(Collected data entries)
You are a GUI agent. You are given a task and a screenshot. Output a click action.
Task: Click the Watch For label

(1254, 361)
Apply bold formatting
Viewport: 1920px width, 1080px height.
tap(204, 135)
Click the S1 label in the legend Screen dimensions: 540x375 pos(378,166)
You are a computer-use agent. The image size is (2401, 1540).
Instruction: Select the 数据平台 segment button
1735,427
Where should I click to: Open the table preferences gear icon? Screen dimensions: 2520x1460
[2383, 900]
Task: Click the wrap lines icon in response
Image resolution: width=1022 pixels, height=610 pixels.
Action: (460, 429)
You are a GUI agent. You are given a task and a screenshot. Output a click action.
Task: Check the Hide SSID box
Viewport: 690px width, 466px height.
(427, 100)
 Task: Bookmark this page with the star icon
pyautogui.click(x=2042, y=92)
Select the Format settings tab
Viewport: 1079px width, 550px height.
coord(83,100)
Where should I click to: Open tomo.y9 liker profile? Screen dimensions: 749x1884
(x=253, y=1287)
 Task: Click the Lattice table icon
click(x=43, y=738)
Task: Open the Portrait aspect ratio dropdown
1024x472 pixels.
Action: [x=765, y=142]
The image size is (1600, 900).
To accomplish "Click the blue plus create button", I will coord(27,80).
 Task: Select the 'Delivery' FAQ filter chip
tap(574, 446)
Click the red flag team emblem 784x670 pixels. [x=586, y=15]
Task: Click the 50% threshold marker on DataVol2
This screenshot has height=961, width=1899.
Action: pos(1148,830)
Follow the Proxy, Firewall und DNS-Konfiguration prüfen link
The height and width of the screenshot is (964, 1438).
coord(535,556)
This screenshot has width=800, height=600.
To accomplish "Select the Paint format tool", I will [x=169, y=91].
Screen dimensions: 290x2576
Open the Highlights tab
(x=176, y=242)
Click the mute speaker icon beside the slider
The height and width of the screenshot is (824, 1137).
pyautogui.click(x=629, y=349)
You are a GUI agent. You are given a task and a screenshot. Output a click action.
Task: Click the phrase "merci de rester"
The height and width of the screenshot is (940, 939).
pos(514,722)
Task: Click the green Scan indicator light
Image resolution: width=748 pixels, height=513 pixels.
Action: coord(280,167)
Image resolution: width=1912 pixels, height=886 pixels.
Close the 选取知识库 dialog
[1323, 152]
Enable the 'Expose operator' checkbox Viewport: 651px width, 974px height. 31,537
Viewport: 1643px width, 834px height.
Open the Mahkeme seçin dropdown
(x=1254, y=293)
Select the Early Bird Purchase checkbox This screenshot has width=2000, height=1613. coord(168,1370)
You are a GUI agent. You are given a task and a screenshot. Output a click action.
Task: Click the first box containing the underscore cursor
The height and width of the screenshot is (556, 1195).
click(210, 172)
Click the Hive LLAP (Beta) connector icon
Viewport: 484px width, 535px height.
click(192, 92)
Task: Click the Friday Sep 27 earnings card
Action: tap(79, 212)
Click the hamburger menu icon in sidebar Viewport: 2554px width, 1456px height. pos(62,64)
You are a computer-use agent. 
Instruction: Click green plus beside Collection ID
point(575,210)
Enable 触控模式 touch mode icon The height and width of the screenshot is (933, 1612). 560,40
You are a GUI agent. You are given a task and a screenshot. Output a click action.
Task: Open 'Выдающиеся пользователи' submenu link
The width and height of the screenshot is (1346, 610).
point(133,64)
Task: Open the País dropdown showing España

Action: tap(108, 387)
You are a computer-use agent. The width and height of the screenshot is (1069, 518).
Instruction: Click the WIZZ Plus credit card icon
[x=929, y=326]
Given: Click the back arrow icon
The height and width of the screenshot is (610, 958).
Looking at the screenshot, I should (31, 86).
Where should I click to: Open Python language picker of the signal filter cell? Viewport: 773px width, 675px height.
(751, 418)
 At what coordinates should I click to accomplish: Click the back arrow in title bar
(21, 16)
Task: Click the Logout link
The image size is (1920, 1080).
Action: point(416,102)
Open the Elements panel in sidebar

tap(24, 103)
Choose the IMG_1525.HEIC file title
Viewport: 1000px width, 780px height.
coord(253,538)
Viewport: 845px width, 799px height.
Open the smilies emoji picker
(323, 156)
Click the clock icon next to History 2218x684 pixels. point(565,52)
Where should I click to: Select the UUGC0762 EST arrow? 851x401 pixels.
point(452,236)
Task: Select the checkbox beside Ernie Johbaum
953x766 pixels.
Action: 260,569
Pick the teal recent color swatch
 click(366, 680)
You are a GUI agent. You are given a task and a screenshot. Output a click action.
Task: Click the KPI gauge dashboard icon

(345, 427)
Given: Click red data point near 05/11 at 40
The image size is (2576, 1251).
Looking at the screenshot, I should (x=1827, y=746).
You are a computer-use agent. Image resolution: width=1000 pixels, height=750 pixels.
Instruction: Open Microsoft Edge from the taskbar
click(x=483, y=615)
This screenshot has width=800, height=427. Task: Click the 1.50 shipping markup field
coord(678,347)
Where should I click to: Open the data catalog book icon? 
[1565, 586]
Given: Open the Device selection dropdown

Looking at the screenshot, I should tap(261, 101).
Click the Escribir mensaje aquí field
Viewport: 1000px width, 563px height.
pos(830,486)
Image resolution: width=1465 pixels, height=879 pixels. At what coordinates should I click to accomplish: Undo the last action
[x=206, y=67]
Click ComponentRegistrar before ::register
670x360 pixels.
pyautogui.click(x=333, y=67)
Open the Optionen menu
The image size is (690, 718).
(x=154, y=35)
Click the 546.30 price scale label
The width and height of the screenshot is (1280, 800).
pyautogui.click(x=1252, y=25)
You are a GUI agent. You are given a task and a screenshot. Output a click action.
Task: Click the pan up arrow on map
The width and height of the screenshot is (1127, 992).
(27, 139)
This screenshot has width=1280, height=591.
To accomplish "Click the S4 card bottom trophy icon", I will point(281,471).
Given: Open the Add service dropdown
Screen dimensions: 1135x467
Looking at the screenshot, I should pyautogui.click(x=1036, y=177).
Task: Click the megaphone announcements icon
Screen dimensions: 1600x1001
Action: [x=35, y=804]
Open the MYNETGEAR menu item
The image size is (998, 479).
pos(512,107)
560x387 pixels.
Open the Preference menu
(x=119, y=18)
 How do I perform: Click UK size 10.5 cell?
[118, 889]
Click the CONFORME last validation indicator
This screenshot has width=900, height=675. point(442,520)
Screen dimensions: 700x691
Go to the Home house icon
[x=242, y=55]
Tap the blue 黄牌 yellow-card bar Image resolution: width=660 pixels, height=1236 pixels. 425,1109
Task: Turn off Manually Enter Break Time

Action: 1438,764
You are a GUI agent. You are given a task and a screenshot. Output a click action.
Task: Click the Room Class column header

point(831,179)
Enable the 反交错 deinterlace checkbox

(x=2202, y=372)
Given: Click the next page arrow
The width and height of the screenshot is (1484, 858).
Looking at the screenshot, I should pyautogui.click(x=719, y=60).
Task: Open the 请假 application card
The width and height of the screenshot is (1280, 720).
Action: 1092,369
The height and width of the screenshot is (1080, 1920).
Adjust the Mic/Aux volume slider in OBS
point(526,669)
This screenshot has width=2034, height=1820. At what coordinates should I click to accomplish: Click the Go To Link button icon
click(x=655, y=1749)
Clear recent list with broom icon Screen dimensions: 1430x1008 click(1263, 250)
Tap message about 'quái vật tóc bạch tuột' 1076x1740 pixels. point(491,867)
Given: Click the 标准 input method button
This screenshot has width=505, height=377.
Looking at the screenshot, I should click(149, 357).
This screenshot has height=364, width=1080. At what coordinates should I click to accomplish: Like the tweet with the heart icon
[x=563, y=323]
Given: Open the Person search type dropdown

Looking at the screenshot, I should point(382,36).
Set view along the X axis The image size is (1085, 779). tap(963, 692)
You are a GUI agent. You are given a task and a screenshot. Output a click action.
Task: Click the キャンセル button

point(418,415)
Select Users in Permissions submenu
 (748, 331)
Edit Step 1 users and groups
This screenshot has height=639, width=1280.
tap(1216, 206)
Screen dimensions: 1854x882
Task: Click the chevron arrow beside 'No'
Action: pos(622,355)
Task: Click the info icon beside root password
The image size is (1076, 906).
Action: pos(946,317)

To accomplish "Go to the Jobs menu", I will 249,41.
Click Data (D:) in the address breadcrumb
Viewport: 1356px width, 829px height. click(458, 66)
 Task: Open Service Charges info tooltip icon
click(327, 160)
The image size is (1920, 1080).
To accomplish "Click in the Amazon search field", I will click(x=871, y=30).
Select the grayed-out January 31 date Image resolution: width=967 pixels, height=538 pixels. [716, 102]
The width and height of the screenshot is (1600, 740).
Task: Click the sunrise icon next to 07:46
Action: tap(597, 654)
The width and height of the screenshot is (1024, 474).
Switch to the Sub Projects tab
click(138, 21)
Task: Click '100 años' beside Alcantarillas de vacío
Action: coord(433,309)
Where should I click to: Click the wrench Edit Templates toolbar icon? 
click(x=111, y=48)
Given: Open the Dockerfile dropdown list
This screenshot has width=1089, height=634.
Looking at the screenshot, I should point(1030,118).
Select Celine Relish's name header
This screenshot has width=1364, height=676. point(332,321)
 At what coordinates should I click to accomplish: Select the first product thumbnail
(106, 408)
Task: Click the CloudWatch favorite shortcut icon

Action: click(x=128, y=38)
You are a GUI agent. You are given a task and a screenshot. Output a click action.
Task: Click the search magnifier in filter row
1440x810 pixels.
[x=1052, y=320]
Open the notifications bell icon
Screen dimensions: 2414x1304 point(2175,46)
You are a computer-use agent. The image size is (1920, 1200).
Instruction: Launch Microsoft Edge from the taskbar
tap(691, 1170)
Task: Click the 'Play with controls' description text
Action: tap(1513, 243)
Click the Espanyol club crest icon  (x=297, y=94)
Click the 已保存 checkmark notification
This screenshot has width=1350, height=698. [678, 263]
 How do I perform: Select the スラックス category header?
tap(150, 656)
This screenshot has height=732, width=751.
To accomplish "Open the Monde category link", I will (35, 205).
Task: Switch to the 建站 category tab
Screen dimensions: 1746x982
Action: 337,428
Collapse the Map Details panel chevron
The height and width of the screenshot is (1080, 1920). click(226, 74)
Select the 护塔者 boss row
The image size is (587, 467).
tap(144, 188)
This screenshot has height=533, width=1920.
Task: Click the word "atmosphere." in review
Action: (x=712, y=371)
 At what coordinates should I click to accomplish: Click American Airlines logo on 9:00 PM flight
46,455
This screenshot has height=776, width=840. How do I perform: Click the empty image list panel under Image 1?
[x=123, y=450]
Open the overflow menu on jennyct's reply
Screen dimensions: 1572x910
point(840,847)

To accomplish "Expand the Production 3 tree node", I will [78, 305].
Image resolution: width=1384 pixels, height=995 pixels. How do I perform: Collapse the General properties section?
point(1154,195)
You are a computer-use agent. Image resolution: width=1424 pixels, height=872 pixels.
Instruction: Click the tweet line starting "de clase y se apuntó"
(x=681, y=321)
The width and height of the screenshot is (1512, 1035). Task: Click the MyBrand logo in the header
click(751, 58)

**Your objective**
Convert the material, from its start up to and including the line containing "Click the S1", into a two-column CSV with the columns input and output. Give one row per pair, with the text in input and its answer in output; quote each field and replace line breaks with spaces.

**In response**
input,output
"You are a GUI agent. You are given a task and a screenshot. Output a click action. Task: Click the Watch For label","(1254, 361)"
"Apply bold formatting Viewport: 1920px width, 1080px height.","tap(204, 135)"
"Click the S1 label in the legend Screen dimensions: 540x375","pos(378,166)"